Ana içeriğe atla

YABANCI



 O kadar uzun zamandır yazmıyorum ki , içimde bir şeylerin öldüğünü düşündüm. Hatta bir sıra bir daha hiç yazamayacağımı dahi. Derin bir uçurumdu bu benim için. Çünkü değerli okur insan bir şeye sevdalandıysa pek ayrı kalamıyor ondan ve bir mesafe girse onunla arana işte o ara bir uçuruma tekabül ediyor. Uzun bir yolculuktan çıktım. Yolculukların tam ortası kimi yazarlar için en iyi an olsa da ben derin bir nefes almadan kalemi elime alamıyorum. Çok iyi bir yol sayılmayabilir çünkü ayrıntılar zihnimin çeşitli köşelerinde çürüyüp gidiyorlar. Çoğu zaman ince ayrıntıların arasında kaybolan ben onların zihnimde yok olmasına nasıl da izin veriyorum? Değerli okur sana benden bir şeyler anlatacağım ve beni anlamanı bekleyeceğim. Benim için bunu yapabilir misin?
◆ ◆ ◆ ◆ ◆
Sorular:
a – Metne göre şu sorular cevaplanmalı:
(i) Uzun süre yazmayan anlatıcı, içinde ne olduğunu düşünmüş?
(ii) Anlatıcı kalemi eline almadan önce ne yapması gerektiğini söylüyor?
(iii) Ayrıntılar anlatıcının zihninde ne oluyor?
b – Metinde "Ana içeriğe atla" sözlerinin geçtiği yerden başlayıp "bunu yapabilir misin?" sözlerinden sonra biten bölümü hiç değiştirmeden yaz.

Kaynak Malzeme:
◆ ◆ ◆ ◆ ◆
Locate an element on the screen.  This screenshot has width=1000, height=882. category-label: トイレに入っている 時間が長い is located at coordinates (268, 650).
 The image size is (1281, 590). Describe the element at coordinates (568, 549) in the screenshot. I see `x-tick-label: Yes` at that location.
◆ ◆ ◆ ◆ ◆
Numaralı Yanıtlar:
a –
(i) İçinde bir şeylerin öldüğünü düşünmüş.
(ii) Derin bir nefes alması gerektiğini söylüyor.
(iii) Zihninin çeşitli köşelerinde çürüyüp gidiyorlar.

b –
Ana içeriğe atla

YABANCI



 O kadar uzun zamandır yazmıyorum ki , içimde bir şeylerin öldüğünü düşündüm. Hatta bir sıra bir daha hiç yazamayacağımı dahi. Derin bir uçurumdu bu benim için. Çünkü değerli okur insan bir şeye sevdalandıysa pek ayrı kalamıyor ondan ve bir mesafe girse onunla arana işte o ara bir uçuruma tekabül ediyor. Uzun bir yolculuktan çıktım. Yolculukların tam ortası kimi yazarlar için en iyi an olsa da ben derin bir nefes almadan kalemi elime alamıyorum. Çok iyi bir yol sayılmayabilir çünkü ayrıntılar zihnimin çeşitli köşelerinde çürüyüp gidiyorlar. Çoğu zaman ince ayrıntıların arasında kaybolan ben onların zihnimde yok olmasına nasıl da izin veriyorum? Değerli okur sana benden bir şeyler anlatacağım ve beni anlamanı bekleyeceğim. Benim için bunu yapabilir misin?